═════ Input for this task ═════

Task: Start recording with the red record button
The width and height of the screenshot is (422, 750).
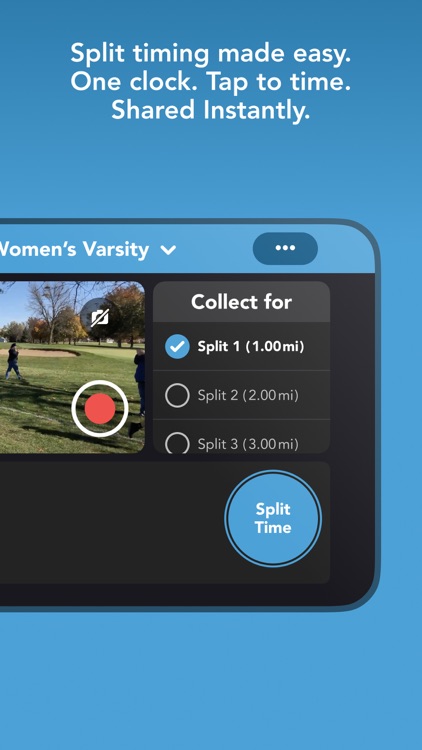Action: (x=100, y=408)
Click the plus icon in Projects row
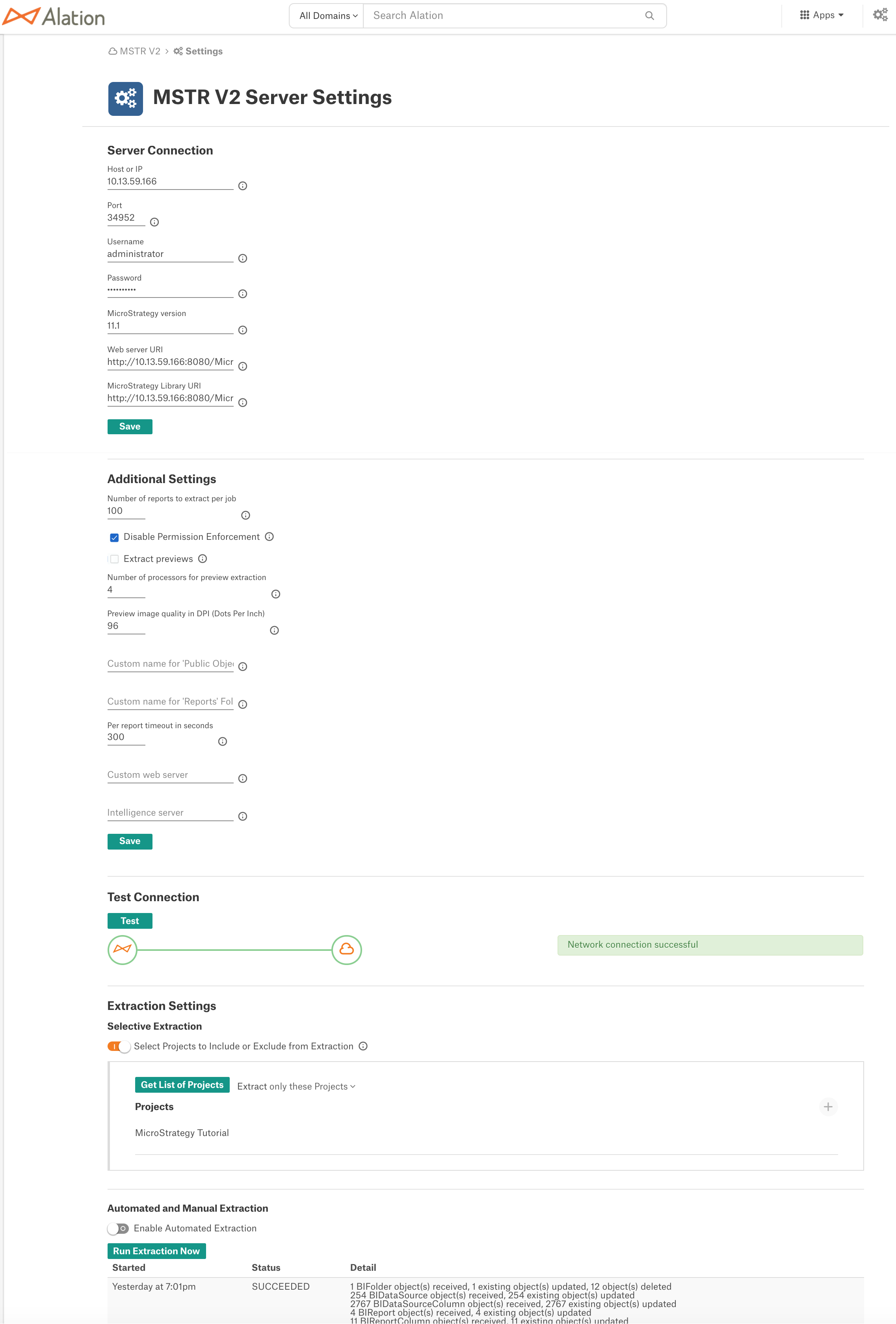The height and width of the screenshot is (1324, 896). pyautogui.click(x=828, y=1106)
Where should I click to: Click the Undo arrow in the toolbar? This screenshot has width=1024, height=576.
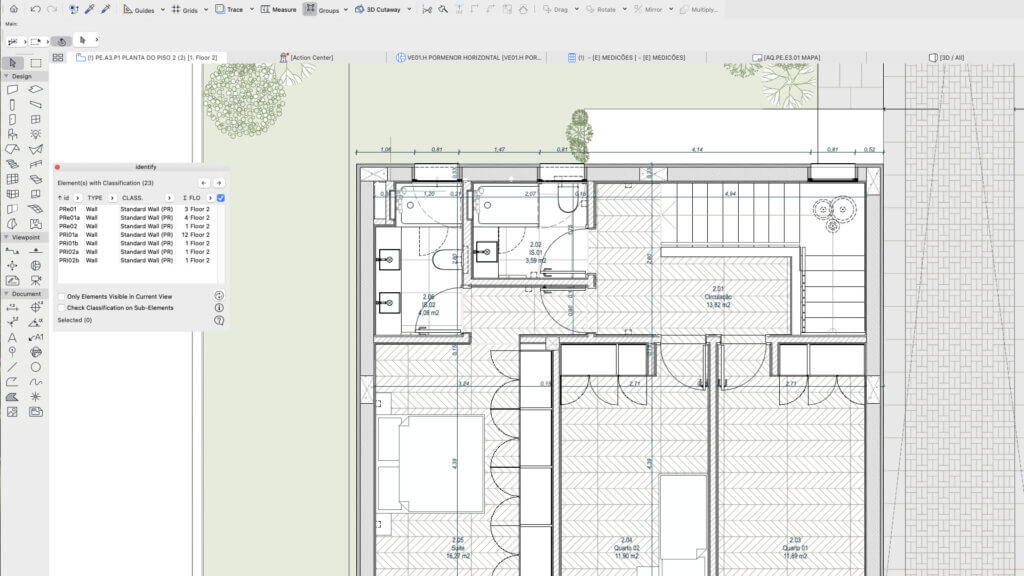click(35, 9)
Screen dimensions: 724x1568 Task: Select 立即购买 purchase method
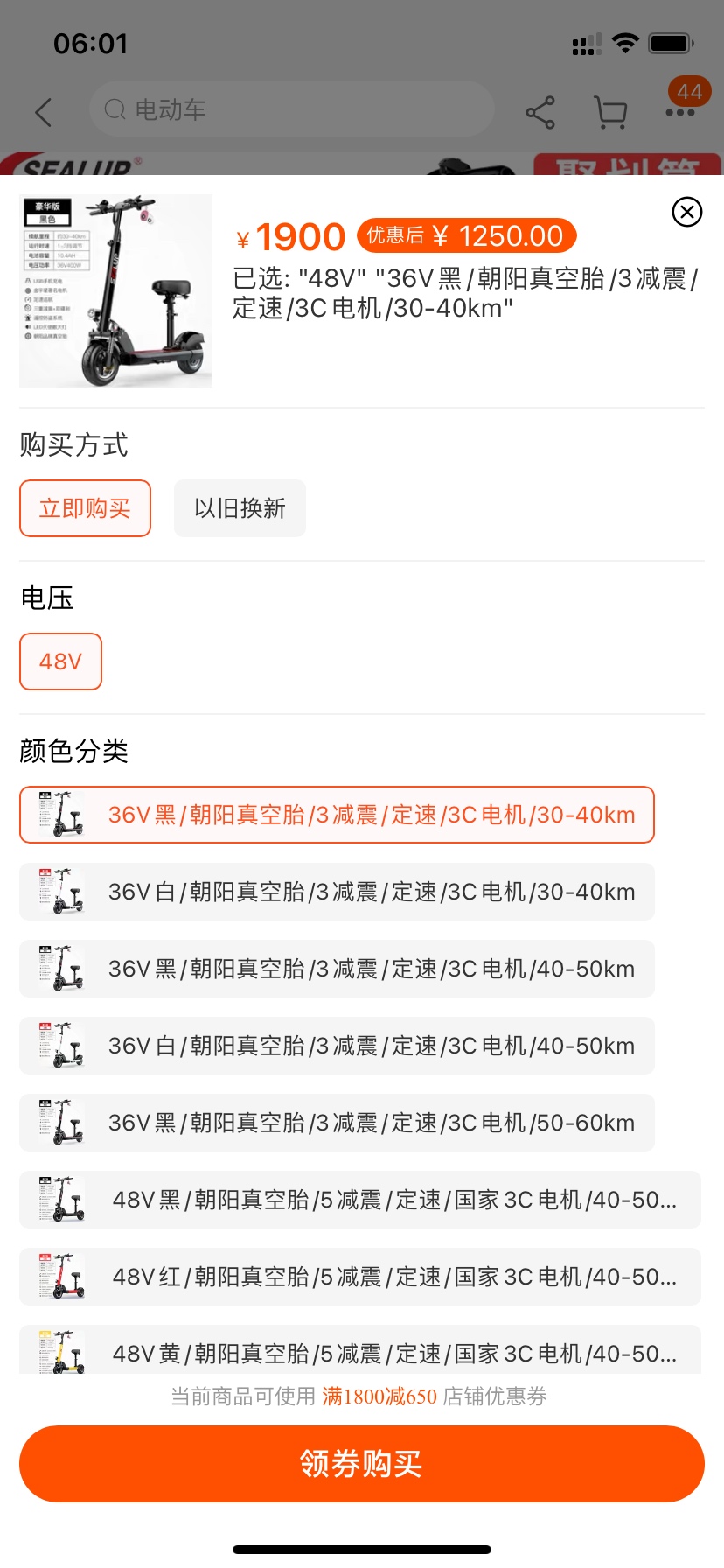(x=85, y=508)
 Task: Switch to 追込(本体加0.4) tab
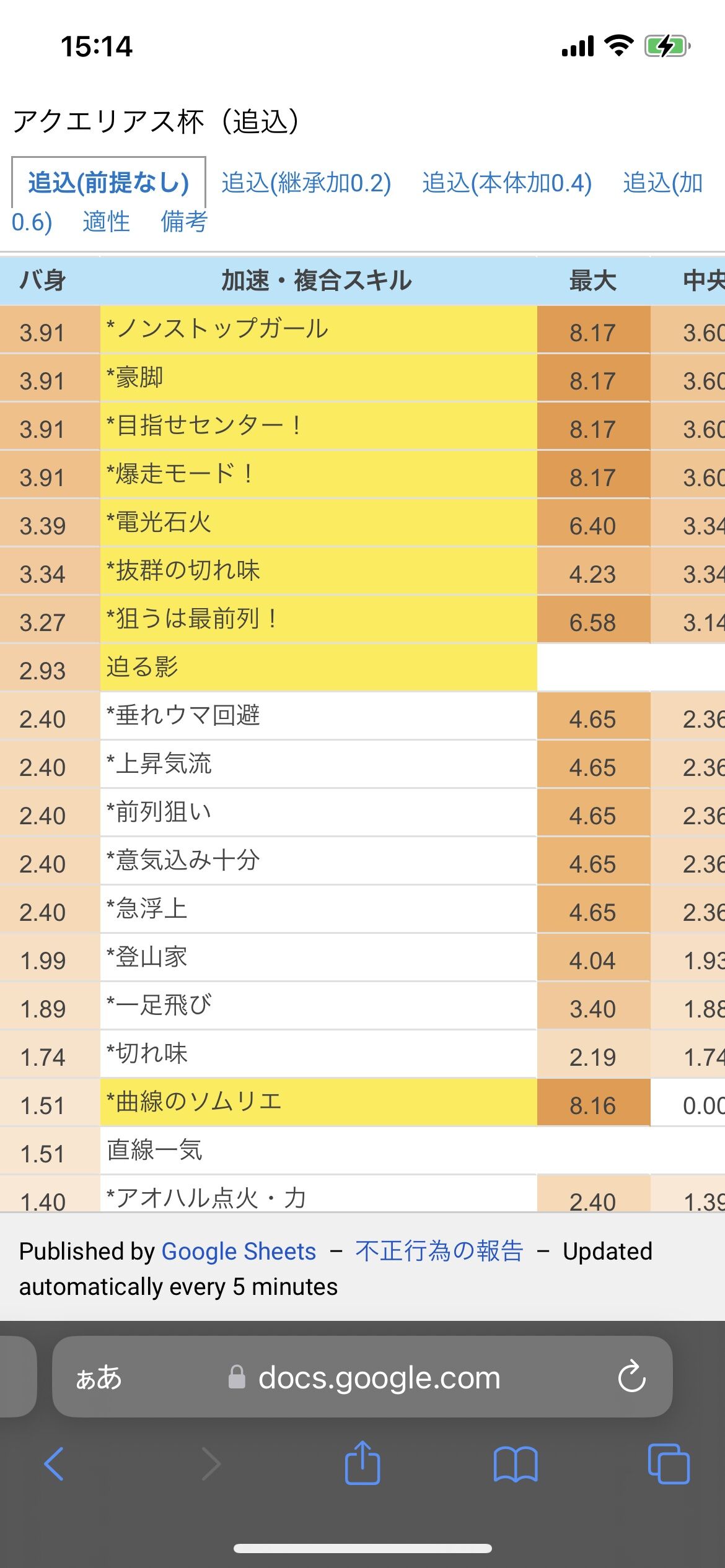[507, 183]
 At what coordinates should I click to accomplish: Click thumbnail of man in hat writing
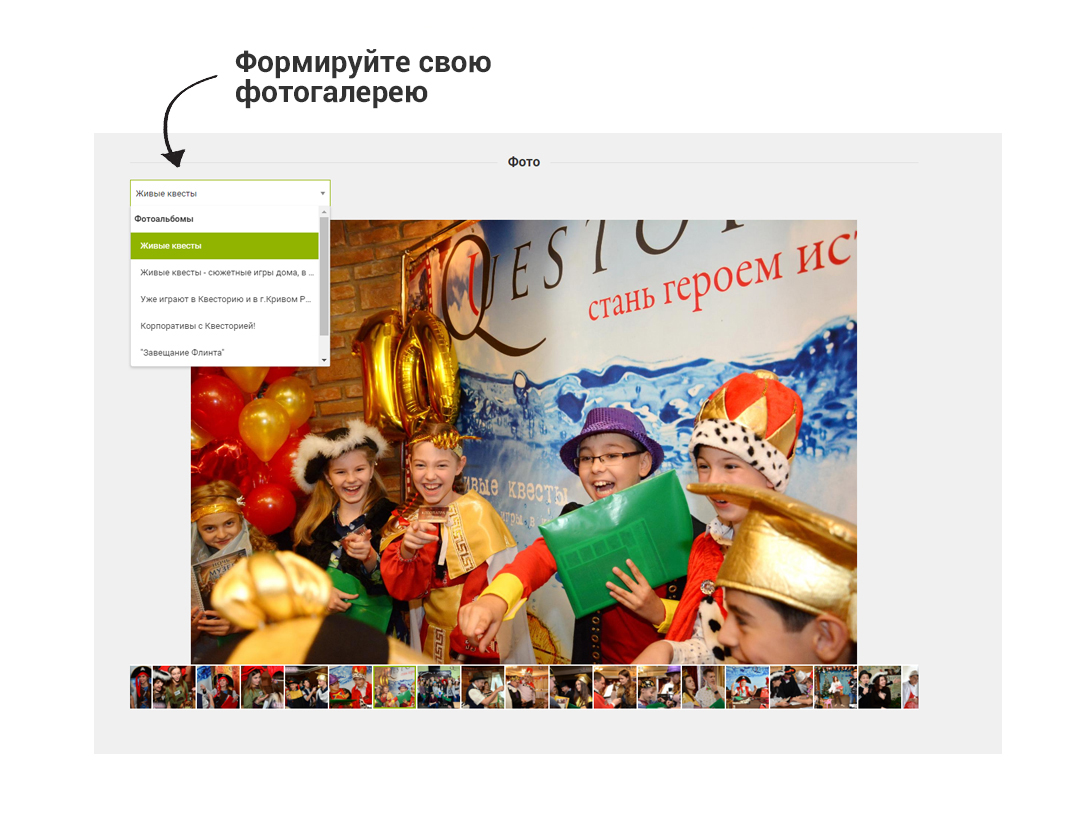482,688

═════

» **Assigned task**:
Transcribe the whole of the data exactly, minus any pictures.

» **Expected output**:
Task: Start recording with the red record button
The width and height of the screenshot is (422, 750).
Action: (x=100, y=408)
Click the plus icon in Projects row
The height and width of the screenshot is (1324, 896). pyautogui.click(x=828, y=1106)
Where should I click to: Click the Undo arrow in the toolbar? This screenshot has width=1024, height=576.
click(35, 9)
Screen dimensions: 724x1568 Task: Select 立即购买 purchase method
(x=85, y=508)
 Task: Switch to 追込(本体加0.4) tab
[507, 183]
 At what coordinates should I click to accomplish: Click thumbnail of man in hat writing
482,688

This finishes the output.